Abiomed, part of Johnson & Johnson MedTech[1], announces results of a third-party analysis showing that utilizing Impella during high-risk percutaneous coronary intervention (PCI) procedures may help physicians achieve a more complete revascularization compared to high-risk PCIs supported using an intra-aortic balloon pump (IABP). Previous studies have shown that a more complete revascularization can lead to longer survival[2],[3], a greater reduction in heart failure and angina symptoms[4], and an improved quality of life for the patient[5].

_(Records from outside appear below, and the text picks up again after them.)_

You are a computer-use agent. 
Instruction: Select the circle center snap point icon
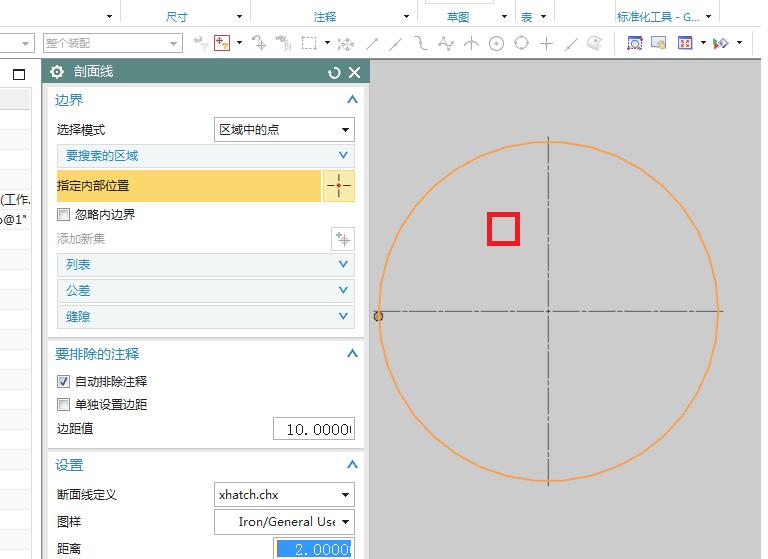pos(496,44)
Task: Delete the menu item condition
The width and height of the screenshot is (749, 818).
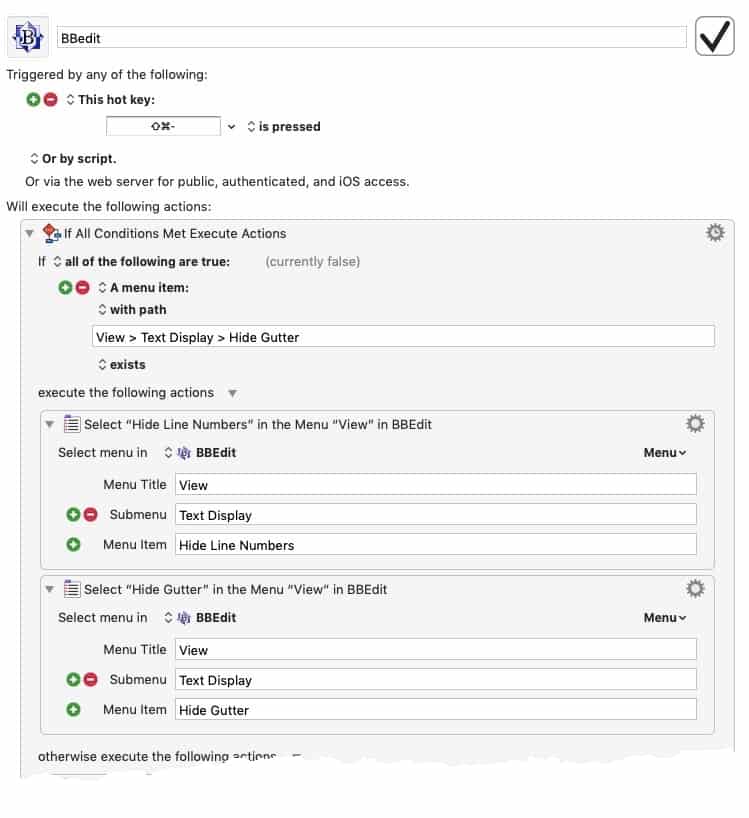Action: 82,287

Results from the PROTECT II, PROTECT III and RESTORE-EF Pooled Data Analysis

Figure 1. Results from the PROTECT II RCT, PROTECT III and RESTORE-EF Pooled Data Analysis Image: Abiomed

This analysis shows more patients achieved a more complete revascularization with Impella than with IABP support during high-risk PCIs (see Figure 1; p for categorical allocation <0.001). Vasileios Panoulas[6], MD, FRCP, PhD, FESC, consultant interventional cardiologist, Royal Brompton and Harefield hospitals, presented this data during EuroPCR 2023, the annual meeting of the European Association of Percutaneous Cardiovascular Interventions (EAPCI), which took place in Paris, France, from May 16-19, 2023.

The PROTECT II Randomized Controlled Trial (RCT), PROTECT III and RESTORE-EF prospective studies were included in this analysis and individual patient data were pooled between these three studies. Coronary artery disease severity was measured pre-PCI using SYNTAX score[7] and post-PCI using residual SYNTAX Score (rSS)[8]. The analysis compared complete revascularization rates, as measured by rSS<2, between high-risk PCI patients who received Impella support (N=880) and IABP support (N=155).

Results of a multiple regression analysis showed a 40% greater reduction of residual SYNTAX Score post-PCI in patients treated with Impella compared to IABP (95% CI 27-50%, p<0.001). Defining complete revascularization (CR) as rSS<2, CR was achieved in 42.2% of Impella patients vs. 20.6% of IABP patients. “When taking study limitations into account, this pooled analysis showcases the potential of Impella to contribute to improved long-term patient outcomes by allowing a greater extent and quality of revascularization,” said Panoulas.

Previous studies have shown that a more complete revascularization is associated with longer patient survival and patients with residual SYNTAX Score >8 were associated with 37% all-cause mortality at five years against 9% for rSS=0 (HR=5.12, 95% CI 3.32-7.90, P<0.001)[9]. In other meta-analyses, rSS=0 was associated with 29% lower all-cause mortality (p=0.001) and 25% fewer major adverse events (p<0.001)[10].

This analysis supports the hypotheses incorporated in the ongoing PROTECT IV RCT. PROTECT IV is an on-label, prospective, multi-center RCT designed to provide the level of clinical evidence needed to achieve a global Class I guideline recommendation for Impella in high-risk PCI in the future.

The pooled data analysis was led by the York Health Economics Consortium (YHEC), an independent research company owned by the University of York (England).